Шрифт:
Интервал:
Закладка:
Она снова пытается включить радио и попадает на группу Peter, Paul and Mary. «Ответ, мой друг, витает в воздухе». Кирби закрывает глаза.
Просыпается она вместе с солнцем в четверть шестого и сразу принимается за работу. Еще раз просматривает счета и спешит в уборную, чтобы освежиться. Ставит кофеварку и раскладывает на тарелке пончики с сахарной пудрой для гостей. Ровно в шесть появляется Бобби Хоуг из третьего номера, в шортах и теннисных туфлях. У него нет левой руки. Ее оторвало гранатой во время операции в Куангнаме, когда он был повторно призван в морскую пехоту. «Раз морпех – всегда морпех», – говорит Бобби Хоуг, поэтому каждый день встает пораньше и совершает пятимильную пробежку.
– Доброе утро, мистер Хоуг, – приветствует Кирби.
– Доброе утро, Кирби, – отвечает Бобби.
На крыльцо с громким стуком падают газеты, и Кирби выбегает из-за стола, чтобы забрать прессу, но Бобби Хоуг подхватывает пачку правой рукой и кладет на тумбу в центре вестибюля. Кирби чувствует прилив восхищения, а затем украдкой смотрит на округлый обрубок.
– Сегодня я не буду читать прессу, – заявляет Бобби Хоуг и тепло улыбается. Кирби рассказала, что ее брат служит на Центральном нагорье. – И тебе тоже не стоит.
– Договорились, – соглашается Кирби. Она с готовностью подыгрывает, притворяясь, что весь мир так же безмятежен, как Эдгартаун, штат Массачусетс, в шесть часов летнего утра.
Бобби Хоуг машет ей культей и сбегает по ступенькам крыльца.
В свой первый выходной Кирби отправляется на пляж Инквелл. Она раздумывала об этом каждый день после встречи с Дарреном, но сдерживалась, что было вовсе на нее не похоже. Кирби вспоминает о первых пьянящих днях со Скотти Турбо, о том, как ей хотелось забраться в его кабриолет и поехать на озеро Уиннипесоки. Тогда она была дурой, но с тех пор поумнела.
Понедельник просто идеален: теплое солнце, низкая влажность, голубое небо, через открытое окно пикапа мистера Эймса, к удовольствию Кирби, дует восхитительный ветерок с воды. Кирби потратила шесть драгоценных долларов из отложенных денег на такси до работы и обратно, прежде чем мистер Эймс спас положение, предложив по утрам отвозить ее в Оук-Блаффс, поскольку у них одинаковый график. Обычно и Кирби, и мистер Эймс слишком устают и не болтают, но нынче утром она чересчур возбуждена предстоящим днем.

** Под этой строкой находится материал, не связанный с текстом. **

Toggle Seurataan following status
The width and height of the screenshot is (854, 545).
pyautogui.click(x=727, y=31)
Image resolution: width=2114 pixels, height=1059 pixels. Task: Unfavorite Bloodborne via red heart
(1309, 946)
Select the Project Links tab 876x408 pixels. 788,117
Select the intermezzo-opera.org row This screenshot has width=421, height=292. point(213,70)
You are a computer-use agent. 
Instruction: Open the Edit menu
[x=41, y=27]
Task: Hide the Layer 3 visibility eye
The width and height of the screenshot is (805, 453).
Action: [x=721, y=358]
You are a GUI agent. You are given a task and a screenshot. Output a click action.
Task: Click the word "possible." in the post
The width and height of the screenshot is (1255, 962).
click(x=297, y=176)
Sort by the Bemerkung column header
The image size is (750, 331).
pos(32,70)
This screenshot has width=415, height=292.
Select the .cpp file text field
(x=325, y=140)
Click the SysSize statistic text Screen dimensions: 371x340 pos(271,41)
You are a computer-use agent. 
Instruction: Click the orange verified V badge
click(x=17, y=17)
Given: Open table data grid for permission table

– Я собираюсь на пляж Инквелл, – сообщает Кирби. – Вы там бывали?
– Случалось, в молодости ездил с семьей жены. – Мистер Эймс делает паузу. – Тебе и твоим друзьям, наверное, больше понравится Катама или общественный пляж.
– У меня пока нет друзей. В смысле есть одна подруга из колледжа, работает няней в Чилмарке, а еще я познакомилась с соседкой.
– Так зачем тебе на Инквелл? Позволь спросить, если ты не против?
– Я встретила парня, и он позвал меня. Даррен Фрейзер, пляжный спасатель.
– А, я знаю Даррена. Сестра моей жены замужем за двоюродным братом судьи Фрейзера.
– Это он, – кивает Кирби.
Даррен – сын доктора Фрейзер, и та знает (или нет) о неприятном прошлом Кирби, а также судьи Фрейзера, и тот может добраться (или нет) до записей об аресте Кирби. Даррен Фрейзер – последний парень в Массачусетсе, которым ей следовало бы интересоваться.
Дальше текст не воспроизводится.